++++ Supplied entries

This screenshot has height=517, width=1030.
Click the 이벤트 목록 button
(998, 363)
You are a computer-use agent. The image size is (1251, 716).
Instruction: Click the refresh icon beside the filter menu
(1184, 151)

++++++++

> [Goal of the exercise]: Each line from the one that includes "Instruction: Click the" down to the close of the records above is to be given again exactly, and no other line is to appear.

> [Final answer]:
Instruction: Click the refresh icon beside the filter menu
(1184, 151)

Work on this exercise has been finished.